#### Tasks
1. Please shorten the item in the home energy-saving tips that begins "Use a Ceiling Fan," keeping its main facts.
2. Carry on the home energy-saving tips from the end of the last item shown.

::: Provided text

5 Ways You Can Plug The Energy Leaks In Your Home
- Embrace The Darkside – Close blinds, shades, and drapes on the sunny side of your home during the day to help keep the house cooler bringing the temperature to a comfortable level.
- Keep The Door Closed – Don’t peek in the oven while baking! Every time you peek, the temperature drops 25° F and requires additional energy to bring the temperature back up.
- Take Control of Your Lights – Control your fixtures with a photocell or a timer to assure dusk-to-dawn only operation of your outdoor lights.
- Turn Off Your PC – Don’t leave your computer on all day long. Only turn on your computer, monitor, printer, and fax machine when you need them.
- Adjust Your Thermostat – Set your thermostat as high as comfortably possible in the summer. The smaller the difference between the indoor and outdoor temperatures, the lower your overall cooling bill will be. Every degree increases usage 6% to 8%.
- Use a Ceiling Fan – In the summer, set your fan to spin counterclockwise, then set your thermostat a few degrees higher to save as much as 40 percent on your cooling bills. In winter, switch fan blades to spin clockwise and save up to 10 percent on your heating bills.
- Pack Your Fridge – Refrigerators and freezers actually operate the most efficient when full, so keep your refrigerator and freezer as full as possible.

::::::
::: Dataset excerpt

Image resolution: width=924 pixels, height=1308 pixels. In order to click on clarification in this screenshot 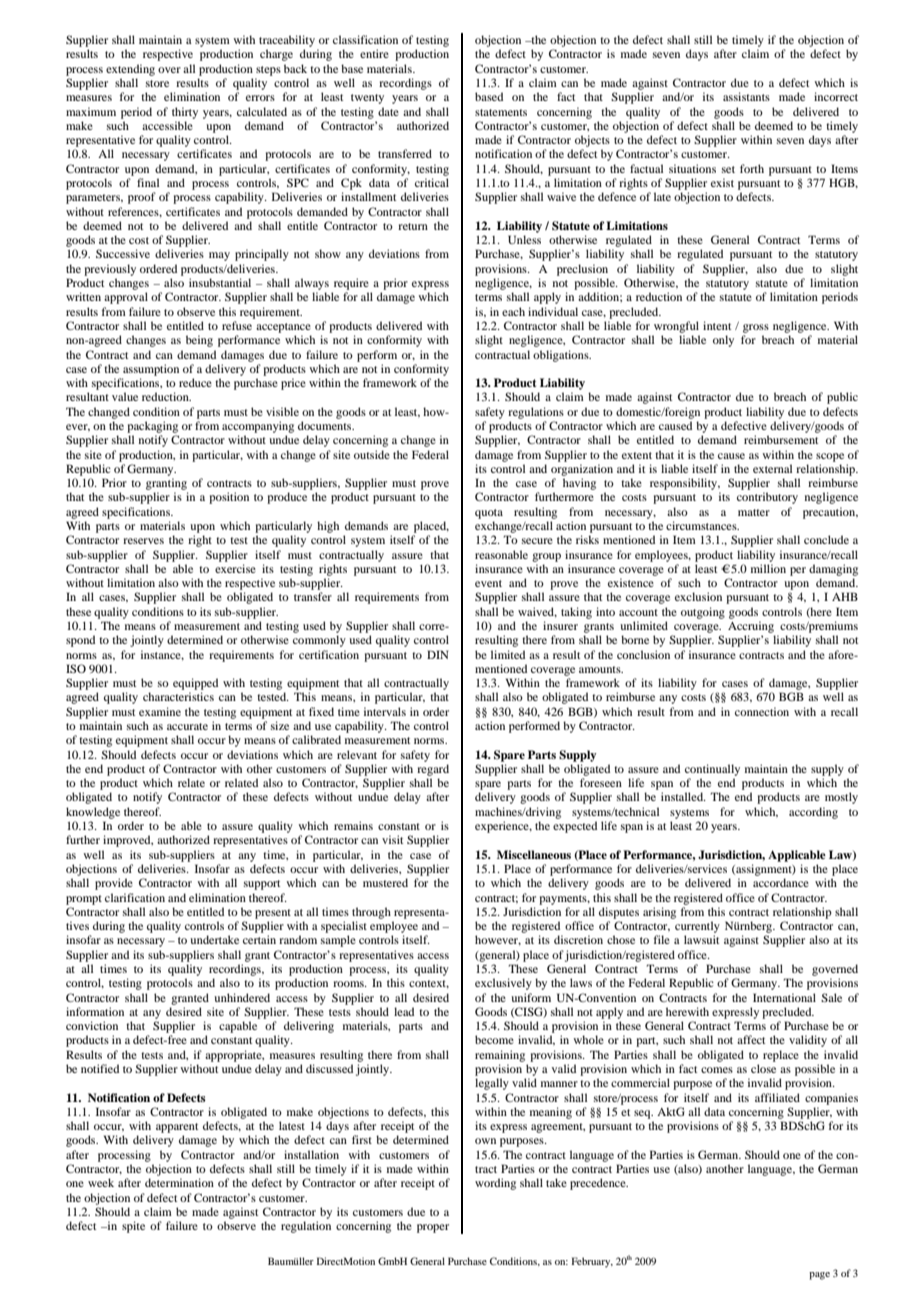, I will do `click(135, 897)`.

::::::

#### Expected results
1. Use a Ceiling Fan – In summer, run it counterclockwise and raise the thermostat a few degrees to cut cooling bills by as much as 40 percent. In winter, run it clockwise to cut heating bills by up to 10 percent.

2.
- Wash at Night – Using dishwashers and clothes washers/dryers at night will keep the house cooler, reduce strain on the power grid during the peak usage hours of 4 PM and 6 PM, and reduce the chance of an emergency!
- Turn The Fan Off – Don’t leave bathroom or kitchen ventilation fans running longer than necessary. They replace inside air with outside.
Get Rid Of Energy Vampires and Phantom Loads
- Beef Up Your Windows – If your home has single-pane windows, consider replacing them with more energy efficient windows, or adding solar shades or tinting film.
- Install a Programmable Thermostat – A programmable thermostat can save you more than $100 a year in energy costs by helping you avoid unneeded heating or cooling while you’re away from home or sleeping.
- Get In The Habit – Turn off the lights when they’re not in use. Lighting accounts for about 15% of a typical residential utility bill.
- Charge Your Phone – Don’t leave your mobile phone plugged in overnight, it only takes a couple of hours to charge.
- Cut The Oven Time – Turn off the oven 10-15 minutes before cooking time runs out. Your food will continue to cook without using the extra electricity.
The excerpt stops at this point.